------ Task material

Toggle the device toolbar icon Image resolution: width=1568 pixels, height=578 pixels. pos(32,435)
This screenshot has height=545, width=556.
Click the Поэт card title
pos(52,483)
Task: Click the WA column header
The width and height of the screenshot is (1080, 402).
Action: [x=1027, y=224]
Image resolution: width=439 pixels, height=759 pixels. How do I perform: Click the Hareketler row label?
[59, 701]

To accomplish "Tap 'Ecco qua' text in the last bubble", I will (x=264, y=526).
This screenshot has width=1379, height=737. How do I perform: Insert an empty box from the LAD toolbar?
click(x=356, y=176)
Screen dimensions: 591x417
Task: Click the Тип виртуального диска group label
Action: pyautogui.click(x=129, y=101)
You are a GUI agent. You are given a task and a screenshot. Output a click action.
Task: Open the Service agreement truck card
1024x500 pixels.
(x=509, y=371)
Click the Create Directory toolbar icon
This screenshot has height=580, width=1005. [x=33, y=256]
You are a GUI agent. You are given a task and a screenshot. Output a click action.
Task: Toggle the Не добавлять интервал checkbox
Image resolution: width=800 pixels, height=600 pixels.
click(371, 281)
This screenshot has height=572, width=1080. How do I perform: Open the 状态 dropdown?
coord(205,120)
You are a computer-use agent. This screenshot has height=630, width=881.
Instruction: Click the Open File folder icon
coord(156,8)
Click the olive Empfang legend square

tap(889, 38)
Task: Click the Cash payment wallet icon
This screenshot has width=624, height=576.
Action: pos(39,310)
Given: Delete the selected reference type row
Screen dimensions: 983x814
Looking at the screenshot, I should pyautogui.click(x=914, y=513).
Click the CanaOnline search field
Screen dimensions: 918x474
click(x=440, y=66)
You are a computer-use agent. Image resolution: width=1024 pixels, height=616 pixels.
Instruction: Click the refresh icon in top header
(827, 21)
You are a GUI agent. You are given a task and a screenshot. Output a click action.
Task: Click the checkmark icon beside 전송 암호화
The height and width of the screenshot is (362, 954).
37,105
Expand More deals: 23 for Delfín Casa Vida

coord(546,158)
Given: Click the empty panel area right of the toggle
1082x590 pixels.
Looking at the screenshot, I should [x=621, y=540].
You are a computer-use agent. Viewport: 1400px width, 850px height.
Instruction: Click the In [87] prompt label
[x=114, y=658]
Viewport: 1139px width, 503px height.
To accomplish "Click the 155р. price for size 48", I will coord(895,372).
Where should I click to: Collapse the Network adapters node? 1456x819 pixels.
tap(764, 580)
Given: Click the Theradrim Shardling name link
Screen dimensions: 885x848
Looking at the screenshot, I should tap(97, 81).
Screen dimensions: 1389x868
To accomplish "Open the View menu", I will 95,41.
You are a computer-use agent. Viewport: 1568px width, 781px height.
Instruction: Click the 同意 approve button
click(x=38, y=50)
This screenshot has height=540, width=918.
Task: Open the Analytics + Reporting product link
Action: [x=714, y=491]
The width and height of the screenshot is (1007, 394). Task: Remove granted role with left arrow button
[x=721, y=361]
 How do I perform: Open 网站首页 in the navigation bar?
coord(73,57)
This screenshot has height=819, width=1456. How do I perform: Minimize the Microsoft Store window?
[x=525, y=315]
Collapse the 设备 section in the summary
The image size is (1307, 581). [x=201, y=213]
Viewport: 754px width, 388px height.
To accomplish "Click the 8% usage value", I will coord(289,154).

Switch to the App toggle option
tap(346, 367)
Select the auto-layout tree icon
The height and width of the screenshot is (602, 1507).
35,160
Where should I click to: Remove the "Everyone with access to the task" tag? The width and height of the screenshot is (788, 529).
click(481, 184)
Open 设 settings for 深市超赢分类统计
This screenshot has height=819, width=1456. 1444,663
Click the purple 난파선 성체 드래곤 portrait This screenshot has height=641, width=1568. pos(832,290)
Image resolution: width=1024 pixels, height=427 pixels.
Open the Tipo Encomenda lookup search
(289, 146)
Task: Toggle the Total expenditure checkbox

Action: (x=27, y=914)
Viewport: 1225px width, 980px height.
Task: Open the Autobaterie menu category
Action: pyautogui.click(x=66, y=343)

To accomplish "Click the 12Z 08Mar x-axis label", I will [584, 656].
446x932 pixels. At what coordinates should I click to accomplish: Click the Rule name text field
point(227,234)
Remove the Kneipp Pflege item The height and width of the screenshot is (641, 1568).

------------

**Aim of the exercise:** Which lines above run from the one containing "Given: Click the empty" to the one containing "Viewport: 1139px width, 503px height."? Give them again exactly, both ends included.

**Written solution:**
Given: Click the empty panel area right of the toggle
1082x590 pixels.
Looking at the screenshot, I should [x=621, y=540].
You are a computer-use agent. Viewport: 1400px width, 850px height.
Instruction: Click the In [87] prompt label
[x=114, y=658]
Viewport: 1139px width, 503px height.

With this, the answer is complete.